Stepan comments on X explains Z% of the variance in Y

Stepan 6 Jul 2025 18:38 UTC
3 points
0
Is it correct to say that the mean is a good estimator whenever the variance is finite?
Well, yes, in the sense that the law of large numbers applies, i.e.
$lim n \to \infty Pr {| ¯ x - E [X] | < ε} = 1 \forall ε > 0$
The condition for that to hold is actually weaker. If all the $x_{i}$ are not only drawn from the same distribution, but are also independent, the existence of a finite $E [X]$ is necessary and sufficient for the sample mean to converge in probability to $E [X]$ as $n$ goes to infinity, if I understand the theorem correctly (I can’t prove that yet though; the proof with a finite variance is easy). If $x_{i}$ aren’t independent, the necessary condition is still weaker than the finite variance, but it’s cumbersome and impractical, so finite variance is fine I guess.

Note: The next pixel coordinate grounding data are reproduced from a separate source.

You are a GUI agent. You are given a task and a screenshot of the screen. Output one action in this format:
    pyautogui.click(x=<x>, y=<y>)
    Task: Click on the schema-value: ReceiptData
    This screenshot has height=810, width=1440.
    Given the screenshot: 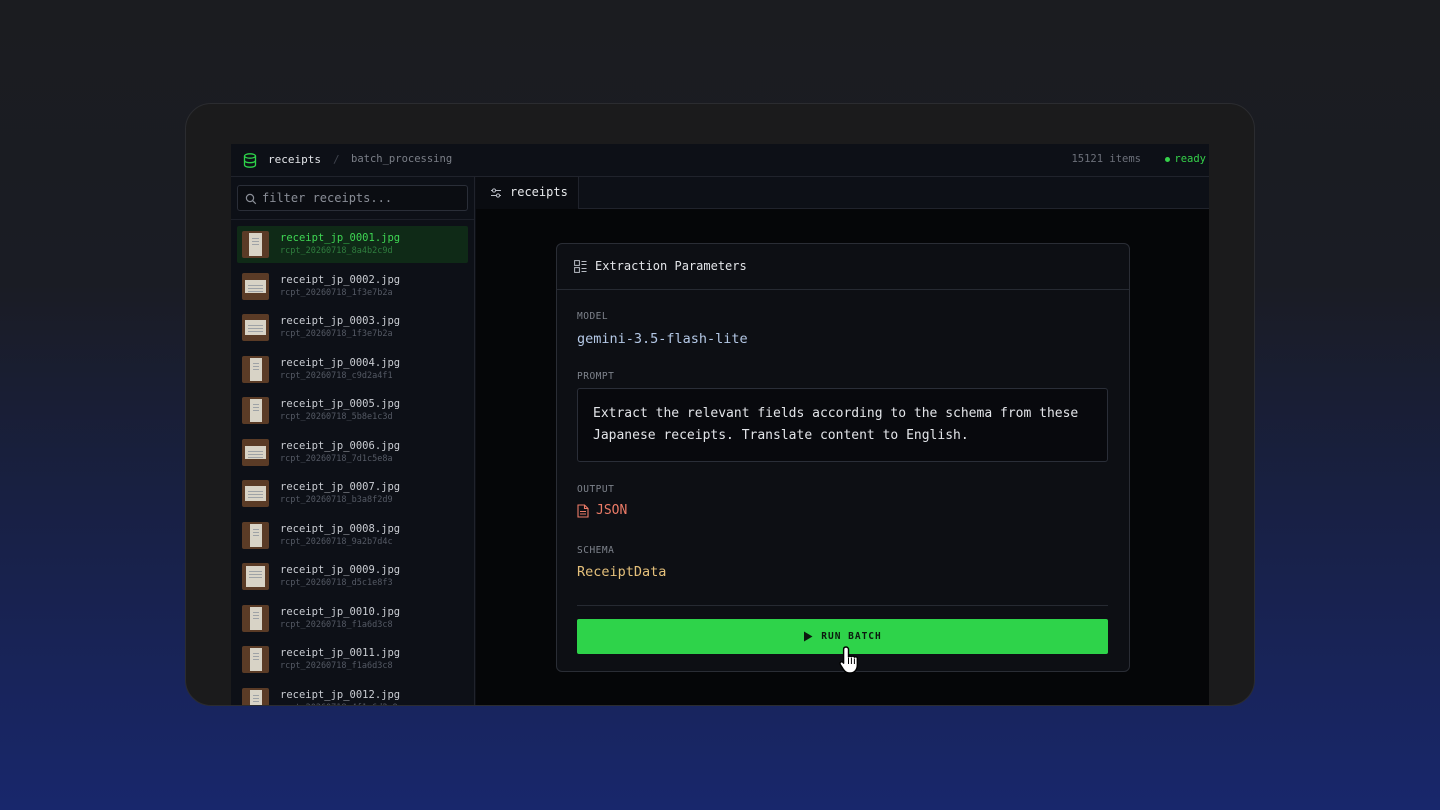 What is the action you would take?
    pyautogui.click(x=622, y=572)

But that kind of isn’t enough to always justify the use of a sample mean as an estimator in practice? As foodforthought says, for a normal distribution it’s simultaneously the lowest MSE estimator, the maximum likelihood estimator, and is an unbiased estimator, but that’s not true for other distributions.
A quick example: suppose we want to determine the parameter $p$ of a Bernoulli random variable, i.e. “a coin”. The prior distribution over $p$ is uniform; we flip the coin $n = 10$ times, and use the sample success rate, $\frac{k}{n}$ , i.e. the mean, i.e. the maximum likelihood estimate. Per simulation the mean squared error $E [{(\frac{k}{n} - p)}^{2}]$ is about 0.0167. However, if we use $\frac{k + 1}{n + 2}$ instead, the mean squared error drops to 0.0139 (code).
Honestly though, all of this seems like frequentist cockamamie to me. We can’t escape prior distributions; we may as well stop pretending that they don’t exist. Just calculate a posterior and do whatever you want with it. E.g., how did I come up with the $\frac{k + 1}{n + 2}$ example? Well, it’s the expected value of the posterior beta distribution for $p$ if the prior is uniform, so it also gives a lower MSE.